(What you have to do): Extract every record, keeping each one exactly as it is.
[Opening Records provided section]
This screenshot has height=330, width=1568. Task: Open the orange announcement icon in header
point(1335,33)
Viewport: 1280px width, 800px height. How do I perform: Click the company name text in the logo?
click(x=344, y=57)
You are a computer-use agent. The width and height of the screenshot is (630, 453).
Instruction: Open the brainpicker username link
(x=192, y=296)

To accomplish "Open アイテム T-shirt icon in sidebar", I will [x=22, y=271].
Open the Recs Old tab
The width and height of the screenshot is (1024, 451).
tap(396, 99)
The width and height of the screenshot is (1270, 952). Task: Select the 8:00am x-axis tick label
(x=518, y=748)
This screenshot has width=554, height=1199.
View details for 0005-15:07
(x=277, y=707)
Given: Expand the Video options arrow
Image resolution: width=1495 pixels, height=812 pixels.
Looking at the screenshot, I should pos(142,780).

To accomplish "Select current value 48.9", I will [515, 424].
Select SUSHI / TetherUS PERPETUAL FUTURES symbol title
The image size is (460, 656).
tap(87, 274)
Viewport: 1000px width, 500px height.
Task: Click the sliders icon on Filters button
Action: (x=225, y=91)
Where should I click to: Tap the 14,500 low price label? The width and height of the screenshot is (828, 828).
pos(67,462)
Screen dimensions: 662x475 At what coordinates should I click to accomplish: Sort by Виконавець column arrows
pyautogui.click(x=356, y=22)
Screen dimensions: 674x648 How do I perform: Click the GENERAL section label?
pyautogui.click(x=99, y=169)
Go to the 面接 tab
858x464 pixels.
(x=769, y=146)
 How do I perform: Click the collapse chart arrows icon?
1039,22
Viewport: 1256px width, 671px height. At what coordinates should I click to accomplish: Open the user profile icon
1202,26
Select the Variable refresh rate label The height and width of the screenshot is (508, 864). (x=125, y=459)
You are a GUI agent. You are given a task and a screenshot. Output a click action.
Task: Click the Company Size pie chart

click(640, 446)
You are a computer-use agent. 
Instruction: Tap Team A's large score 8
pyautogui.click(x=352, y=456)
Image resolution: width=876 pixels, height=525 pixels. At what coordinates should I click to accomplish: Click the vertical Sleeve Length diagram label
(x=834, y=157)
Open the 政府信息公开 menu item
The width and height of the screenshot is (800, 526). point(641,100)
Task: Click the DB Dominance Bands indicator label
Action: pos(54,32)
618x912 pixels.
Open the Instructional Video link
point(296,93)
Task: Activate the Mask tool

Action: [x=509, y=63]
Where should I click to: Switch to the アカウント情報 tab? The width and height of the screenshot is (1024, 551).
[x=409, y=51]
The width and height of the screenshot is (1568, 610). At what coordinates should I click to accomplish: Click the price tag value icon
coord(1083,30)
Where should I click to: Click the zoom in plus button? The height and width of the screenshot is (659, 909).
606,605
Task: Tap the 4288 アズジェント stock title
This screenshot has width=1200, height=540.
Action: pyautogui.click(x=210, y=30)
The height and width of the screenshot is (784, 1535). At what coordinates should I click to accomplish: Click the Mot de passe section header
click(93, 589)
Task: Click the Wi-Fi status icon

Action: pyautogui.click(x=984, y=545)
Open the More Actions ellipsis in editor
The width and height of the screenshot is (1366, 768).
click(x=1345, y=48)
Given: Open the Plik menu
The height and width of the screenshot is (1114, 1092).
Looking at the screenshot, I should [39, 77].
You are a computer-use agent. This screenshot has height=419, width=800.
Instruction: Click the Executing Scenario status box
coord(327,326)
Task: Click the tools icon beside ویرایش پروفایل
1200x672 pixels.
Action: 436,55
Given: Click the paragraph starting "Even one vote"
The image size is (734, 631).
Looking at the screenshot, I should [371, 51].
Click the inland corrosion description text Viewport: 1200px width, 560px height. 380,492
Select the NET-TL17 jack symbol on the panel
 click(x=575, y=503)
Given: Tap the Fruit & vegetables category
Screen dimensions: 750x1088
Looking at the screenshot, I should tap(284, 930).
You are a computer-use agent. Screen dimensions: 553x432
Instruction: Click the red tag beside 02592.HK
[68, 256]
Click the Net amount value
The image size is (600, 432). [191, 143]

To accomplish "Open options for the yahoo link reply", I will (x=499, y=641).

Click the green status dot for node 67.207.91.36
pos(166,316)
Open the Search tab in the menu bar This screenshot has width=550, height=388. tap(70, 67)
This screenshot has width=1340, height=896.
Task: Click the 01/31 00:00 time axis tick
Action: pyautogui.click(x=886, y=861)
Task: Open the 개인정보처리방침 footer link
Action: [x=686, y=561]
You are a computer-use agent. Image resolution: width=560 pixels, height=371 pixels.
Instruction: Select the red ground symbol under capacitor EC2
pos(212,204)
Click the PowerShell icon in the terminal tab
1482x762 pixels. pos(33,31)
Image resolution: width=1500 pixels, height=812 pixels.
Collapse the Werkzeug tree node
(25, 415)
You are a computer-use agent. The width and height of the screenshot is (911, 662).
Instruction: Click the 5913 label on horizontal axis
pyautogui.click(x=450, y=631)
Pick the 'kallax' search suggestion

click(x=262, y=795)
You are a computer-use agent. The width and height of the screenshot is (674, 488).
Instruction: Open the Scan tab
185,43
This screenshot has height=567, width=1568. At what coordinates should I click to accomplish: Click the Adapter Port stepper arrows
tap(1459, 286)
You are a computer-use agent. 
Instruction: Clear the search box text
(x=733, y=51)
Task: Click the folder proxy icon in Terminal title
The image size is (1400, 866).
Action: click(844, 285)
[Closing Records provided section]
(Task response):
This screenshot has height=330, width=1568. Task: Open the orange announcement icon in header
point(1335,33)
Viewport: 1280px width, 800px height. How do I perform: Click the company name text in the logo?
click(x=344, y=57)
You are a computer-use agent. The width and height of the screenshot is (630, 453).
Instruction: Open the brainpicker username link
(x=192, y=296)

To accomplish "Open アイテム T-shirt icon in sidebar", I will [x=22, y=271].
Open the Recs Old tab
The width and height of the screenshot is (1024, 451).
tap(396, 99)
The width and height of the screenshot is (1270, 952). Task: Select the 8:00am x-axis tick label
(x=518, y=748)
This screenshot has width=554, height=1199.
View details for 0005-15:07
(x=277, y=707)
Given: Expand the Video options arrow
Image resolution: width=1495 pixels, height=812 pixels.
Looking at the screenshot, I should pos(142,780).

To accomplish "Select current value 48.9", I will [515, 424].
Select SUSHI / TetherUS PERPETUAL FUTURES symbol title
The image size is (460, 656).
tap(87, 274)
Viewport: 1000px width, 500px height.
Task: Click the sliders icon on Filters button
Action: (x=225, y=91)
Where should I click to: Tap the 14,500 low price label? The width and height of the screenshot is (828, 828).
pos(67,462)
Screen dimensions: 662x475 At what coordinates should I click to accomplish: Sort by Виконавець column arrows
pyautogui.click(x=356, y=22)
Screen dimensions: 674x648 How do I perform: Click the GENERAL section label?
pyautogui.click(x=99, y=169)
Go to the 面接 tab
858x464 pixels.
(x=769, y=146)
 How do I perform: Click the collapse chart arrows icon?
1039,22
Viewport: 1256px width, 671px height. At what coordinates should I click to accomplish: Open the user profile icon
1202,26
Select the Variable refresh rate label The height and width of the screenshot is (508, 864). (x=125, y=459)
You are a GUI agent. You are given a task and a screenshot. Output a click action.
Task: Click the Company Size pie chart

click(640, 446)
You are a computer-use agent. 
Instruction: Tap Team A's large score 8
pyautogui.click(x=352, y=456)
Image resolution: width=876 pixels, height=525 pixels. At what coordinates should I click to accomplish: Click the vertical Sleeve Length diagram label
(x=834, y=157)
Open the 政府信息公开 menu item
The width and height of the screenshot is (800, 526). point(641,100)
Task: Click the DB Dominance Bands indicator label
Action: pos(54,32)
618x912 pixels.
Open the Instructional Video link
point(296,93)
Task: Activate the Mask tool

Action: [x=509, y=63]
Where should I click to: Switch to the アカウント情報 tab? The width and height of the screenshot is (1024, 551).
[x=409, y=51]
The width and height of the screenshot is (1568, 610). At what coordinates should I click to accomplish: Click the price tag value icon
coord(1083,30)
Where should I click to: Click the zoom in plus button? The height and width of the screenshot is (659, 909).
606,605
Task: Tap the 4288 アズジェント stock title
This screenshot has width=1200, height=540.
Action: pyautogui.click(x=210, y=30)
The height and width of the screenshot is (784, 1535). At what coordinates should I click to accomplish: Click the Mot de passe section header
click(93, 589)
Task: Click the Wi-Fi status icon

Action: pyautogui.click(x=984, y=545)
Open the More Actions ellipsis in editor
The width and height of the screenshot is (1366, 768).
click(x=1345, y=48)
Given: Open the Plik menu
The height and width of the screenshot is (1114, 1092).
Looking at the screenshot, I should [39, 77].
You are a computer-use agent. This screenshot has height=419, width=800.
Instruction: Click the Executing Scenario status box
coord(327,326)
Task: Click the tools icon beside ویرایش پروفایل
1200x672 pixels.
Action: 436,55
Given: Click the paragraph starting "Even one vote"
The image size is (734, 631).
Looking at the screenshot, I should [371, 51].
Click the inland corrosion description text Viewport: 1200px width, 560px height. 380,492
Select the NET-TL17 jack symbol on the panel
 click(x=575, y=503)
Given: Tap the Fruit & vegetables category
Screen dimensions: 750x1088
Looking at the screenshot, I should tap(284, 930).
You are a computer-use agent. Screen dimensions: 553x432
Instruction: Click the red tag beside 02592.HK
[68, 256]
Click the Net amount value
The image size is (600, 432). [191, 143]

To accomplish "Open options for the yahoo link reply", I will (x=499, y=641).

Click the green status dot for node 67.207.91.36
pos(166,316)
Open the Search tab in the menu bar This screenshot has width=550, height=388. tap(70, 67)
This screenshot has width=1340, height=896.
Task: Click the 01/31 00:00 time axis tick
Action: pyautogui.click(x=886, y=861)
Task: Open the 개인정보처리방침 footer link
Action: [x=686, y=561]
You are a computer-use agent. Image resolution: width=560 pixels, height=371 pixels.
Instruction: Select the red ground symbol under capacitor EC2
pos(212,204)
Click the PowerShell icon in the terminal tab
1482x762 pixels. pos(33,31)
Image resolution: width=1500 pixels, height=812 pixels.
Collapse the Werkzeug tree node
(25, 415)
You are a computer-use agent. The width and height of the screenshot is (911, 662).
Instruction: Click the 5913 label on horizontal axis
pyautogui.click(x=450, y=631)
Pick the 'kallax' search suggestion

click(x=262, y=795)
You are a computer-use agent. The width and height of the screenshot is (674, 488).
Instruction: Open the Scan tab
185,43
This screenshot has height=567, width=1568. At what coordinates should I click to accomplish: Click the Adapter Port stepper arrows
tap(1459, 286)
You are a computer-use agent. 
Instruction: Clear the search box text
(x=733, y=51)
Task: Click the folder proxy icon in Terminal title
The image size is (1400, 866).
Action: click(844, 285)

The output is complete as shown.